▶ [TEXT]:
++++++++
Initially, the input layer resizes the target image to the dimensions required by the model, followed by normalization and data augmentation techniques such as Mosaic enhancement, random flipping, cropping, and color transformation. The processed images are then fed into the Backbone for feature extraction. Subsequently, the Neck integrates these features to enhance their diversity and robustness further. Finally, the Head and Predict modules perform object detection on the obtained feature maps to produce the final output of the network. In Figure 1, “Focus” denotes the attention layer; “Conv” represents the convolutional layer, and “Concat” indicates the concatenation layer. The term “SPP”, or spatial pyramid pooling, refers to the spatial pyramid pooling layer. This algorithm draws on the principles of residual neural networks to address the issue of gradient vanishing that arises with increasing network depth in convolutional networks, thereby enabling deeper propagation within the network.
++++++++
Data for locating words and elements:
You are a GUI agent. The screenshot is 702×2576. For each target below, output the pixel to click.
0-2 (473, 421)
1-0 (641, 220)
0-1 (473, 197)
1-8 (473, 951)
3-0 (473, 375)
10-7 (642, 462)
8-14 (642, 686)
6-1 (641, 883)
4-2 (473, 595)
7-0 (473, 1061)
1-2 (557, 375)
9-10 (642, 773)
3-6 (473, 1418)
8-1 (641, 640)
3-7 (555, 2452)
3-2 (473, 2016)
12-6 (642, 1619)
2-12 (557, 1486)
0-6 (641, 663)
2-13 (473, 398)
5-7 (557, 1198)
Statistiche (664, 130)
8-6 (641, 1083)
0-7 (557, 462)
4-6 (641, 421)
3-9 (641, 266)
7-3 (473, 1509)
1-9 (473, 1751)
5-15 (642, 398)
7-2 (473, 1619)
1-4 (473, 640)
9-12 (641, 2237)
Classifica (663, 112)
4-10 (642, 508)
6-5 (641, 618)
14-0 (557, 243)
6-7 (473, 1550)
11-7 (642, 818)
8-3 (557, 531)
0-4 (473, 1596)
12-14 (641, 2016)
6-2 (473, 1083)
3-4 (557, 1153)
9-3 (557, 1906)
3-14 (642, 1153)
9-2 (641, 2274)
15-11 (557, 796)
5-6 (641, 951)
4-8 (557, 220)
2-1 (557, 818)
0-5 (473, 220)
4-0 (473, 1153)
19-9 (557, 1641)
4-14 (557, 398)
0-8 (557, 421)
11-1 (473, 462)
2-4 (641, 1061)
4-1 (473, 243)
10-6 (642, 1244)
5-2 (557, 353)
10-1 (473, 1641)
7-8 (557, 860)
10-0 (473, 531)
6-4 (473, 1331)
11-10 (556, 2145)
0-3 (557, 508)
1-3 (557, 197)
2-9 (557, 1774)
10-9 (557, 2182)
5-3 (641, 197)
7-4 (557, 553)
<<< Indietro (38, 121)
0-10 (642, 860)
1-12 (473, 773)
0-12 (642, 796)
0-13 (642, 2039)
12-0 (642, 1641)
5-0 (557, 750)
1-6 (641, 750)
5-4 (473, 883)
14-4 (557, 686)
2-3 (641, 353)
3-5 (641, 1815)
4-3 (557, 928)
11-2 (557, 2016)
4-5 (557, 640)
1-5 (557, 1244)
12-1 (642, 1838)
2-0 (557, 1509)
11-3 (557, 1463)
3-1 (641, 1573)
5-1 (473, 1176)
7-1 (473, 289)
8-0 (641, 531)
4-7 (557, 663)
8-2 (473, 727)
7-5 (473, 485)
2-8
++++++++
▶ [EXERCISE REQUIREMENTS]:
1. In the text on the detection network, what problem does the algorithm address by drawing on the principles of residual neural networks?
2. List every data augmentation technique the text on the detection network names.
The lines are not needed here.

▶ [RESULTS IN ORDER]:
1. It addresses gradient vanishing that arises as network depth increases in convolutional networks.

2. Mosaic enhancement, random flipping, cropping, color transformation